● EXERCISE:
Print every line of the entries below word for word, but leave out the pictures.

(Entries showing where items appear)
----------------

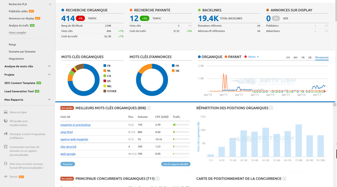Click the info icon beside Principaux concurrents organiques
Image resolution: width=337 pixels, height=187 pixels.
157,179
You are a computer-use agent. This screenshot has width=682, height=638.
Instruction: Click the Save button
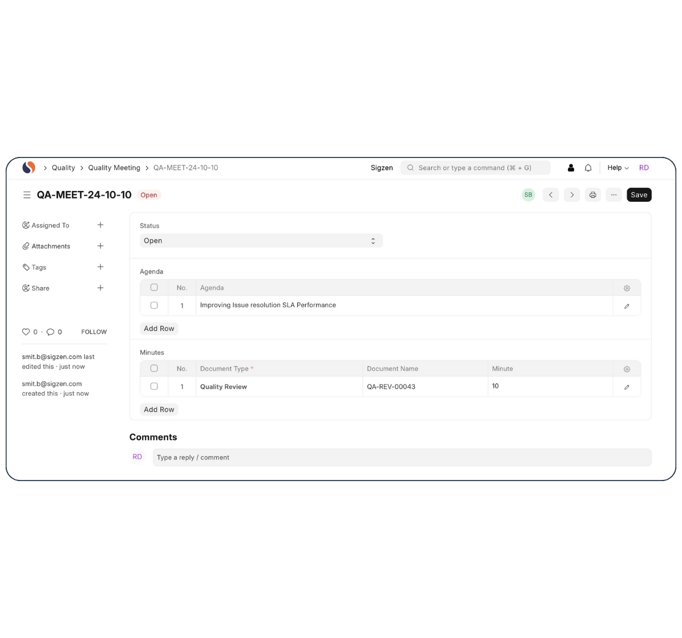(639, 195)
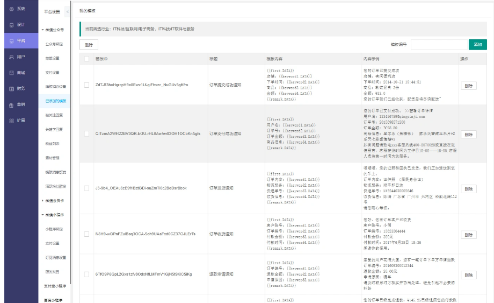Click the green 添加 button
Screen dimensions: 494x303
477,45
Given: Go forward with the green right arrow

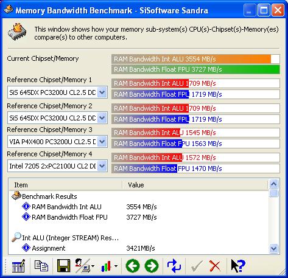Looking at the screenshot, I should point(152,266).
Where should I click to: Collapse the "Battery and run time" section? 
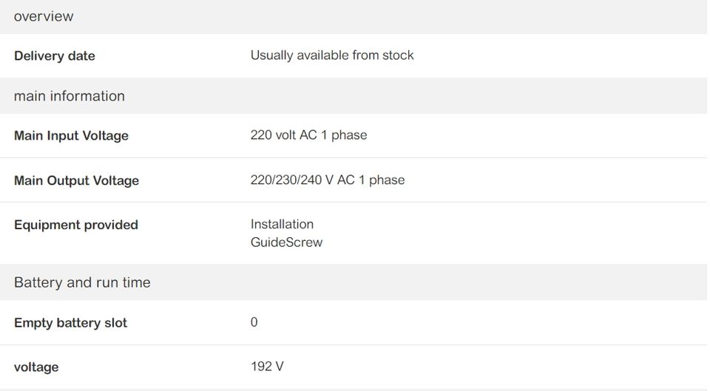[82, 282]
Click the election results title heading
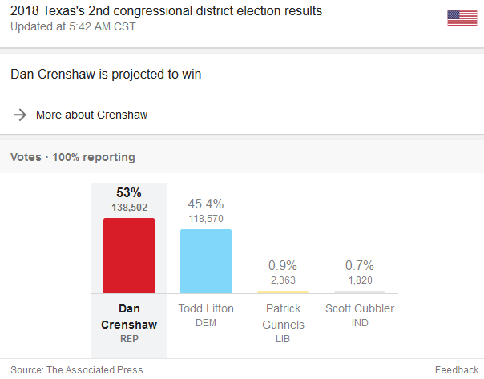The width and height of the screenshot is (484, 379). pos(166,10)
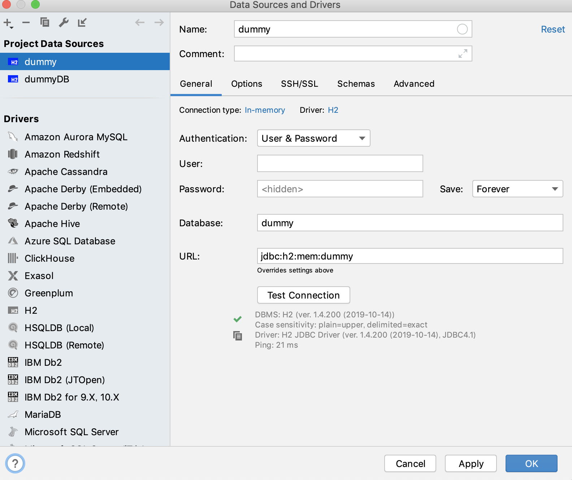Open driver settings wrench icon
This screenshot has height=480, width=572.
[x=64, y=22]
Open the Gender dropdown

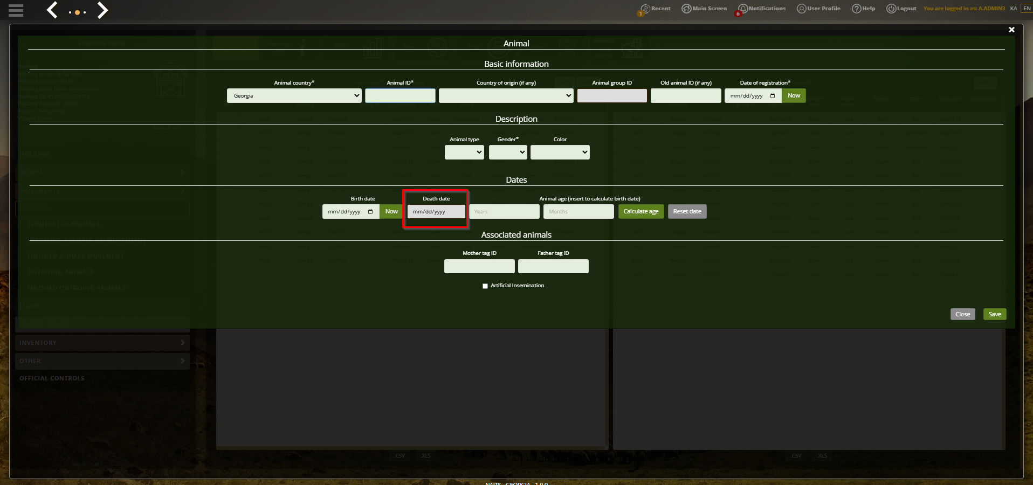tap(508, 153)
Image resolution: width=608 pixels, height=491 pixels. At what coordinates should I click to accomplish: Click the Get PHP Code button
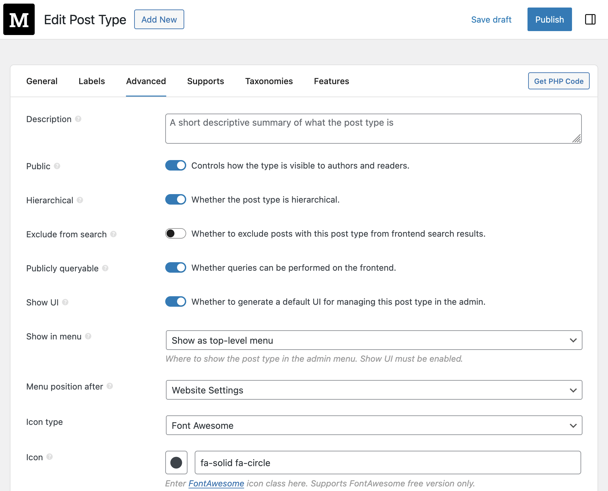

----------------

● TASK SOLUTION:
Click the info icon beside Principaux concurrents organiques
Image resolution: width=337 pixels, height=187 pixels.
157,179
You are a computer-use agent. This screenshot has width=682, height=638.
Instruction: Click the Save button
(639, 195)
Click the green 添加 button
Screen dimensions: 494x303
477,45
Given: Go forward with the green right arrow

Looking at the screenshot, I should point(152,266).
Where should I click to: Collapse the "Battery and run time" section? 
[82, 282]
Click the election results title heading
The width and height of the screenshot is (484, 379). pos(166,10)
Open driver settings wrench icon
This screenshot has height=480, width=572.
[x=64, y=22]
Open the Gender dropdown

tap(508, 153)
Image resolution: width=608 pixels, height=491 pixels. At what coordinates should I click to accomplish: Click the Get PHP Code button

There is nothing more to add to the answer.